Document passage:
□ □ □ □

Not only euro countries can't do that. Many countries with separate currencies
have independent bodies dedicated to keeping currency stable. You can't order
those bodies to devalue the currency because two main things your economy was
doing that were worthwhile became obsolete. They ought to keep inflation
target regardless of governments and economy. It's often written into the
constitution.

The only country I know that can have their currency devalued according to
what economy is perceived to need is USA.

------
mcv
The article is correct. A monetary union without a fiscal union doesn't seem
to work very well. I should add that the Dutch situation isn't helped by 15
years of mostly right-wing governments that were already in love with
austerity, but that only underscores that austerity is pretty harmful to your
economy.

The euro could work fine, just not with the current rules. There needs to be
some mechanism that compensates for the inequality between the different
countries, just like how poorer regions within a sovereign country tend to get
extra aid.

□ □ □ □

Excerpted records:

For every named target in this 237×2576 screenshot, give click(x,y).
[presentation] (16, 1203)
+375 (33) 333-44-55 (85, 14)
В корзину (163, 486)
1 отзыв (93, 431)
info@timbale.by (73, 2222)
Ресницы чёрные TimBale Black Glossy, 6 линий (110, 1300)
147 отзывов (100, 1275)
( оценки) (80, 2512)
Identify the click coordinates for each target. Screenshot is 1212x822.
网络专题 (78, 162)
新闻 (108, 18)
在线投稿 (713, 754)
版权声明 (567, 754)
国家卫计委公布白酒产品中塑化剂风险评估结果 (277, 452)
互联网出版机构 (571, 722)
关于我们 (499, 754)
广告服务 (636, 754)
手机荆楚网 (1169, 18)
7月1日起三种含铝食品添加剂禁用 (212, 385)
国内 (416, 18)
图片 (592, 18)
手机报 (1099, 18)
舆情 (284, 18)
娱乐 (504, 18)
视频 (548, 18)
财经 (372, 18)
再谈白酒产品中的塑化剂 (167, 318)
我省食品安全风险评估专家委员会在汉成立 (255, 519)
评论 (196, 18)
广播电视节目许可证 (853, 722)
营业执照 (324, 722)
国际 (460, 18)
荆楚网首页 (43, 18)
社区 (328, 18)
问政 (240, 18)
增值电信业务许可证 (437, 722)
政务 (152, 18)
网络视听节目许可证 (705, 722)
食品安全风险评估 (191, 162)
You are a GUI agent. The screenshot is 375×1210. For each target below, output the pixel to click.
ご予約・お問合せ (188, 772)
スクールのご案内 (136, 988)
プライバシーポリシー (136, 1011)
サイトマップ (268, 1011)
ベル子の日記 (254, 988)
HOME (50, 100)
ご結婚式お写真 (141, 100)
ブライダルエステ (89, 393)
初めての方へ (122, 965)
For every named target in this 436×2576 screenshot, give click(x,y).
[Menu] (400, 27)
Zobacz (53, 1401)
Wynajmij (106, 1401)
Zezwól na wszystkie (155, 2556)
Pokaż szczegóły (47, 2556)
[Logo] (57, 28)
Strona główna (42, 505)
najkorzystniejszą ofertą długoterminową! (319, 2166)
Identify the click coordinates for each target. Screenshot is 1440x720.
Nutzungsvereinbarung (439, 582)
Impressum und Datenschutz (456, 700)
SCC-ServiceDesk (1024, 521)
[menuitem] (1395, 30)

□ □ □ □

Written tasks:
1. In the forum thread about the euro, recast the paragraph beginning "The euro could work fine" as a short list that keeps its main facts.
2. Rewrite the records from "食品安全风险评估 (191, 162)" through the end of the records, putting "element" in place of "target" and leaving everything else unchanged.
The text and the records have no connection to each other.

Task results:
1.
- The euro could work, but not under the current rules.
- It needs a mechanism that compensates for inequality between the member countries.
- That mechanism would be like the extra aid that poorer regions within a sovereign country tend to receive.

2.
食品安全风险评估 (191, 162)
You are a GUI agent. The screenshot is 375×1210. For each element below, output the pixel to click.
ご予約・お問合せ (188, 772)
スクールのご案内 (136, 988)
プライバシーポリシー (136, 1011)
サイトマップ (268, 1011)
ベル子の日記 (254, 988)
HOME (50, 100)
ご結婚式お写真 (141, 100)
ブライダルエステ (89, 393)
初めての方へ (122, 965)
For every named element in this 436×2576 screenshot, give click(x,y).
[Menu] (400, 27)
Zobacz (53, 1401)
Wynajmij (106, 1401)
Zezwól na wszystkie (155, 2556)
Pokaż szczegóły (47, 2556)
[Logo] (57, 28)
Strona główna (42, 505)
najkorzystniejszą ofertą długoterminową! (319, 2166)
Identify the click coordinates for each element. Screenshot is 1440x720.
Nutzungsvereinbarung (439, 582)
Impressum und Datenschutz (456, 700)
SCC-ServiceDesk (1024, 521)
[menuitem] (1395, 30)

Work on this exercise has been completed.